U kunt de activiteit begrijpend lezen downloaden in Word (sjabloon dat kan worden bewerkt), PDF (klaar om af te drukken) en ook de voltooide activiteit.
Download deze tekstinterpretatieoefening op:
SCHOOL: DATUM:
PROF: KLASSE:
NAAM:
Het was een heel kleine ster, hij leefde verloren, daar aan de hemel, aan het begin van sterrenstelsels vol sterren. Op een dag werd de kleine ster heel verdrietig wakker, kijkend naar de zon, en bleef daar met haar gedachten in de hoofdrol.

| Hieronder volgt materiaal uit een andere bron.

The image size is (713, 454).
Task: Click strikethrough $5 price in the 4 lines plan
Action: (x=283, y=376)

– Wat heb ik aan mijn glans? Ik ben zo klein, er schijnen zoveel mooie sterren aan de hemel. Zie de morgenster, de drie Maria's, allemaal belangrijke sterren. Als ze plotseling uit de lucht verdwijnen, zal iedereen zich zorgen maken. Ik doe niet. Niemand weet dat ik besta, ik denk dat ik stop met stralen.
En elke dag straalde minder. Het leek wel een vuurvliegje in het bos. Ik lette niet meer op zonsopgang en zonsondergang. Hij gaf niet om de fasen van de maan, het maakte niet uit of het een volle maan, een nieuwe maan, een kwart maan of een afnemende was.

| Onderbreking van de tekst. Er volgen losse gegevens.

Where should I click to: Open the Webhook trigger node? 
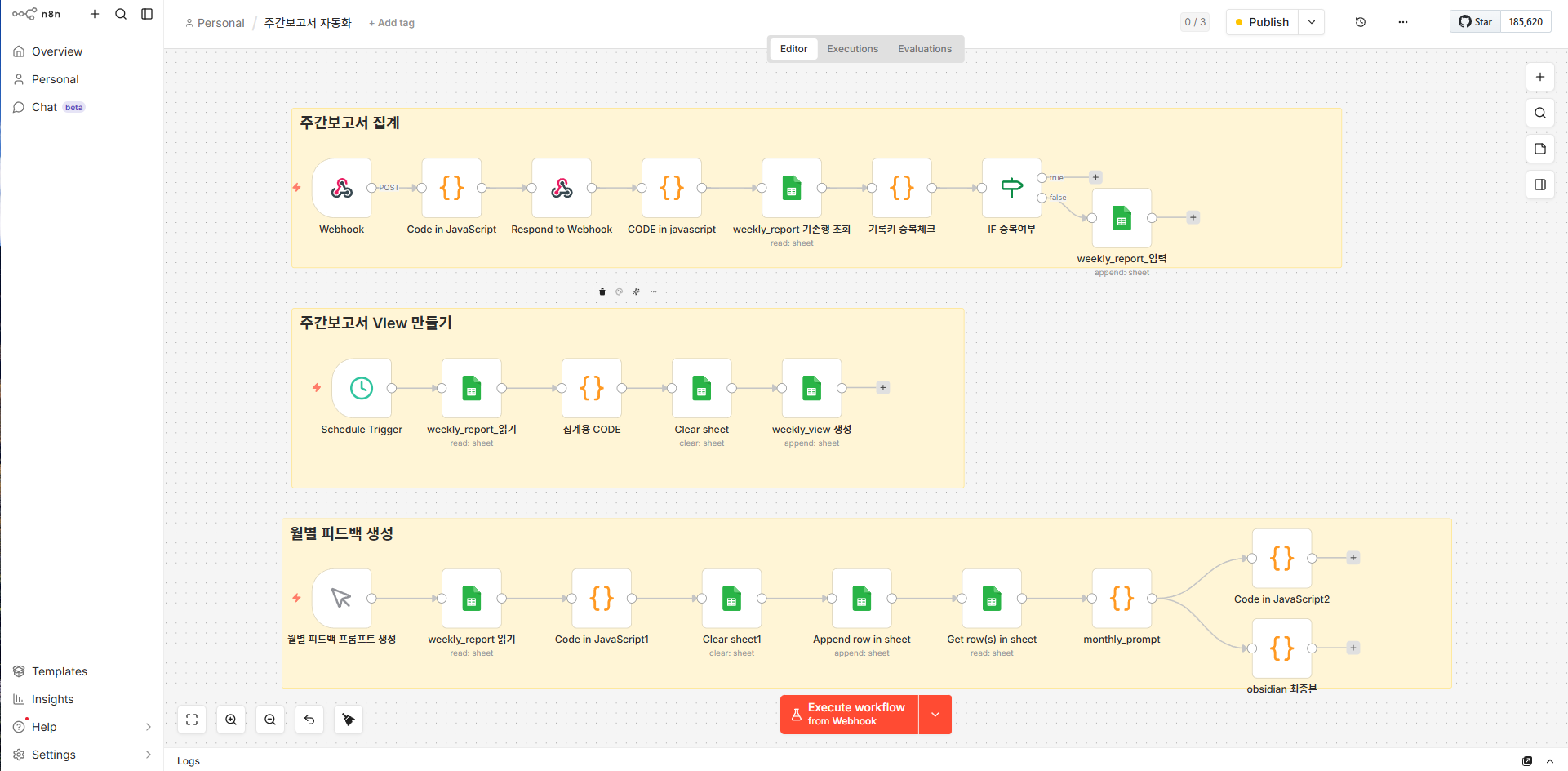[x=341, y=189]
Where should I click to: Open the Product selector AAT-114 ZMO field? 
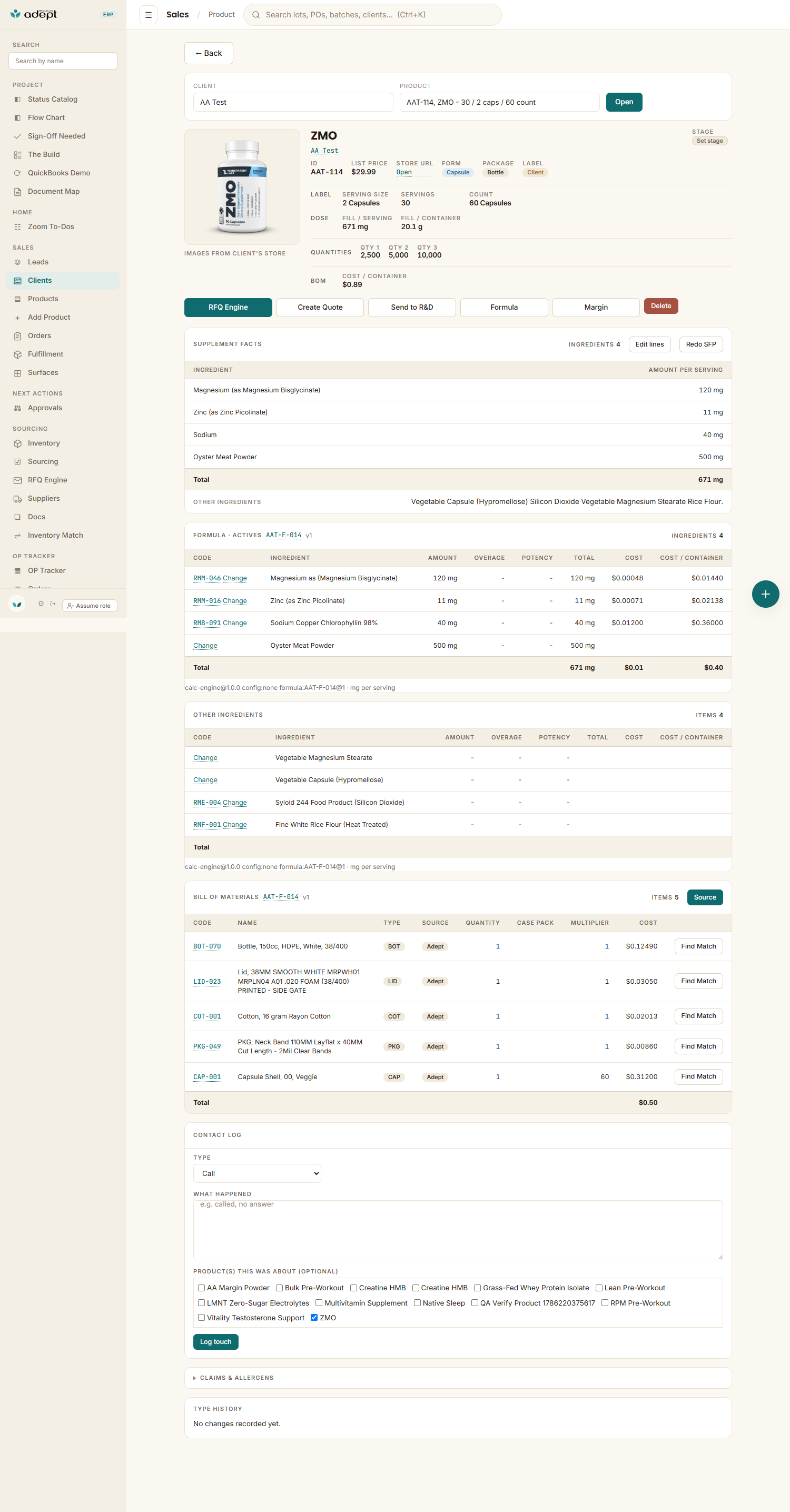point(499,102)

Ze wilde gewoon in het oneindige slapen. Tot op een dag de zon die goed voor de sterren zorgt, bezorgd werd over de zwakte van haar helderheid en een van haar stralen stuurde om met haar te praten.

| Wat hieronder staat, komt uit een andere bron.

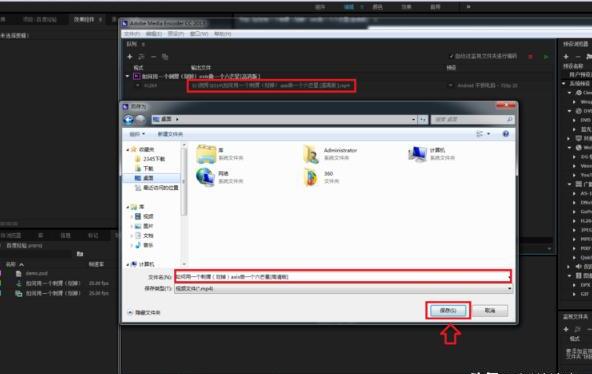Viewport: 592px width, 374px height.
Task: Toggle auto-encode watch folders checkbox
Action: pos(451,56)
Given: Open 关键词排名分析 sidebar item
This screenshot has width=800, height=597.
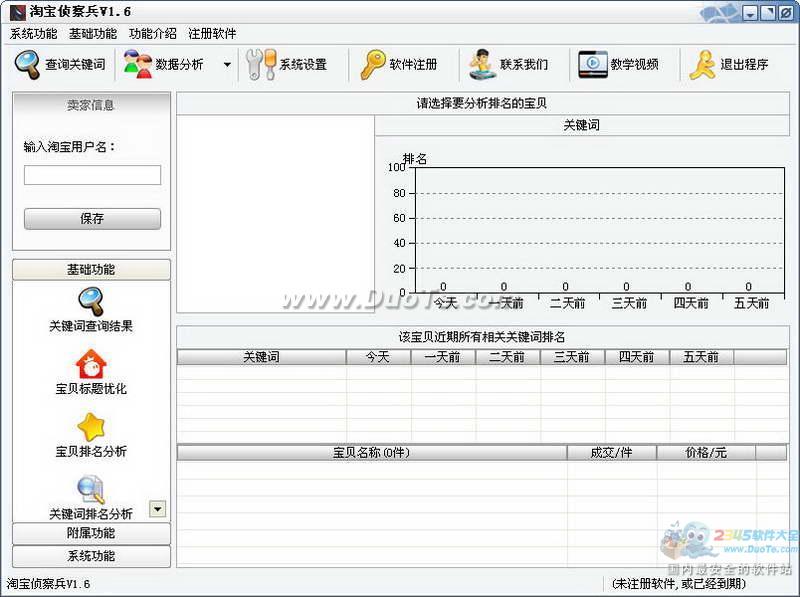Looking at the screenshot, I should [x=91, y=491].
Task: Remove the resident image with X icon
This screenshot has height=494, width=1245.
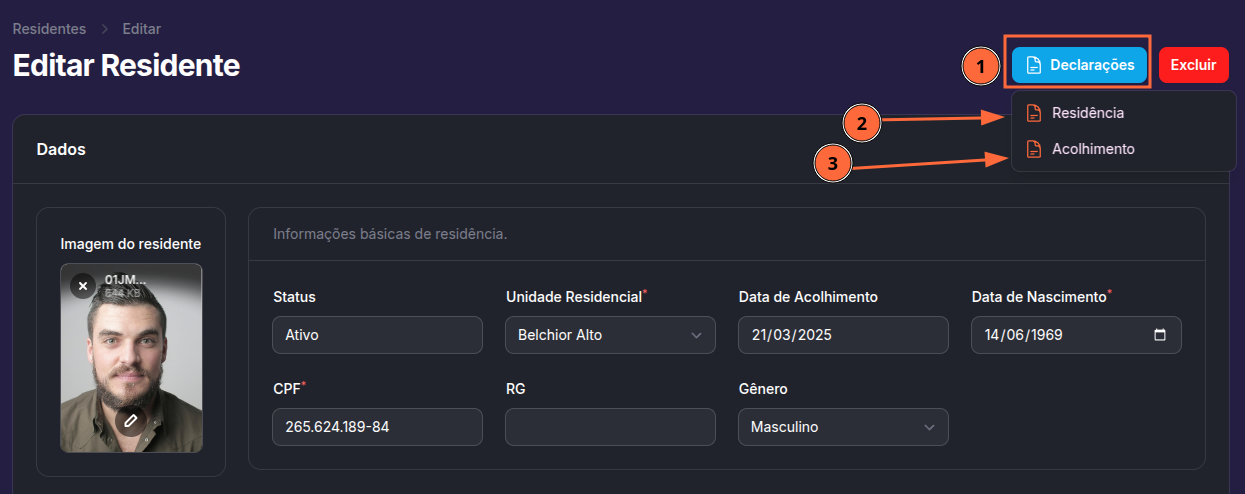Action: coord(83,286)
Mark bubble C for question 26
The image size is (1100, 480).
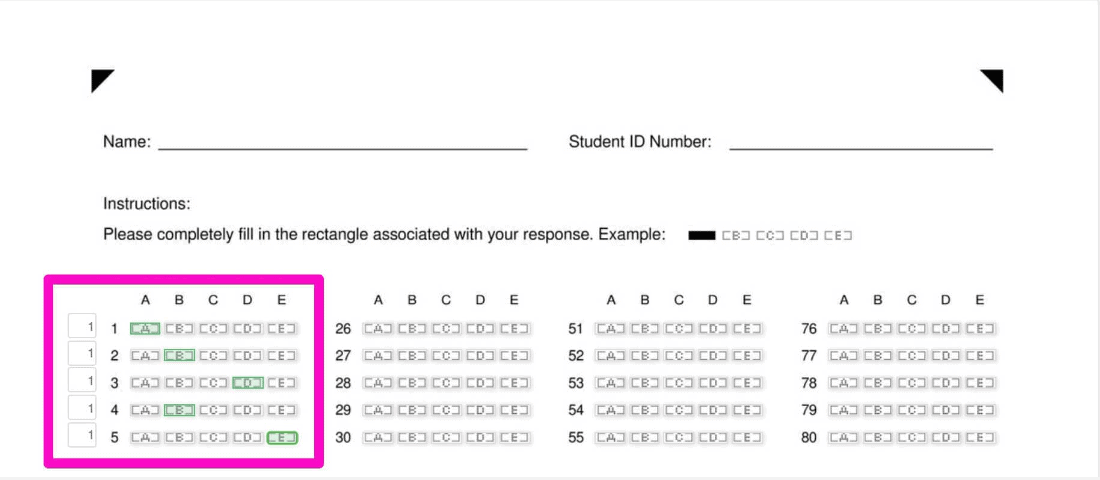pos(446,328)
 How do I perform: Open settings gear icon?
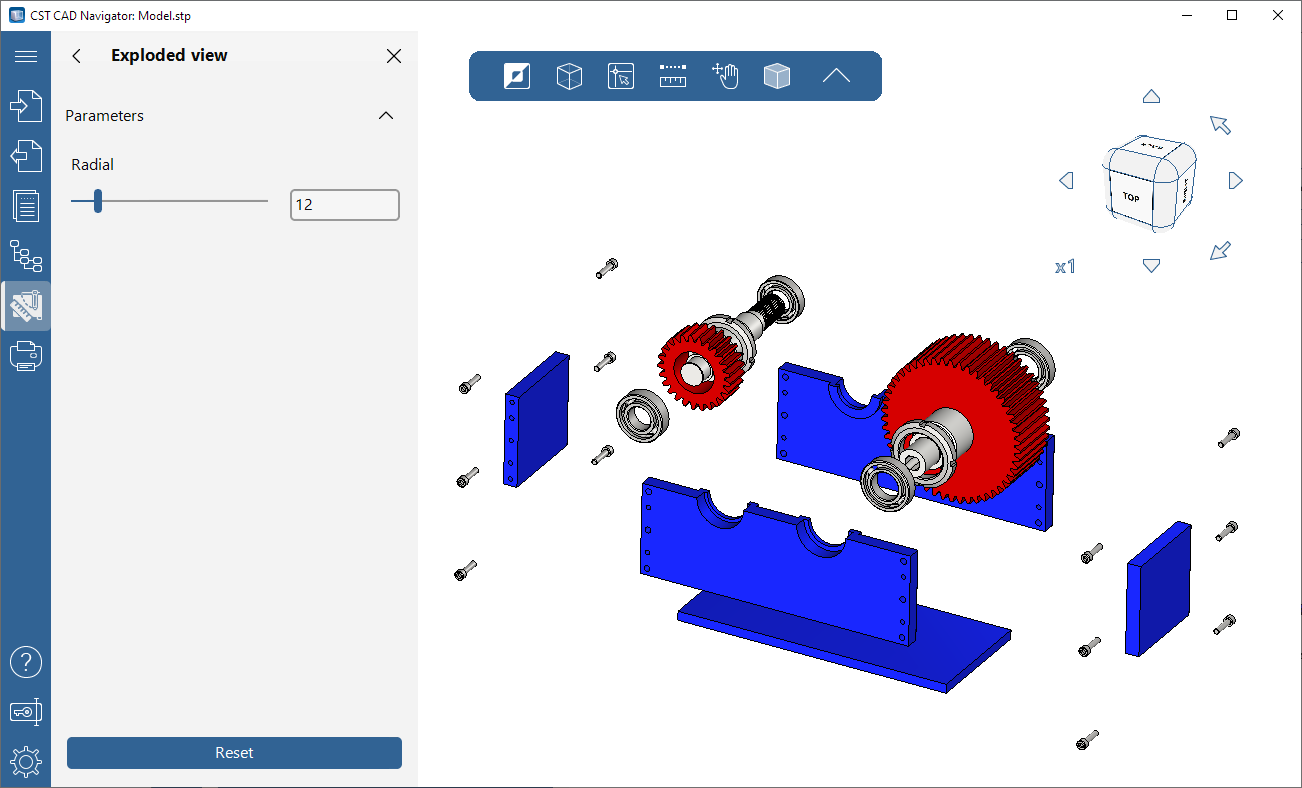tap(26, 762)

De bliksem was lange tijd stil.
Toen zei hij lachend:
– Hoe zou de hemel eruit zien als alle kleine sterren zo dachten? De helderheid van de hemel hangt af van de som van alle kleine sterren. Alle zijn belangrijk. Er kan geen licht uit de lucht komen. Het lot van de ster is om te schitteren!!!
De zonnestraal was verdwenen en die nacht, toen de duisternis viel, keek de kleine ster naar de lucht en zag al haar kleine zusjes schijnen, een enorm tapijt van licht vormend. En glimlachend zei hij bescheiden:
– Ik zal weer stralen, mijn zusters.
En de kleine ster scheen en zelfs vandaag schijnt hij klein, gelukkig in de onmetelijkheid van de donkere hemel.
1. Wat is de titel van de tekst?
R.:
2. Wie zijn de personages in de tekst?
R.:
3. Waar vindt het verhaal plaats?
R.:
4. Uit hoeveel alinea's bestaat de tekst?
R.:
5. Waarom was de kleine ster verdrietig?
R.:
6. Waarom stuurde de zon een straal om met de kleine ster te praten?
R.:
7. Wat zei de bliksem tegen de kleine ster?
R.:
8. Wat besloot ze te doen toen de kleine ster haar zusjes zag stralen?
R.:
Voor TOEGANG:
Bij antwoorden staan in de link boven de kop.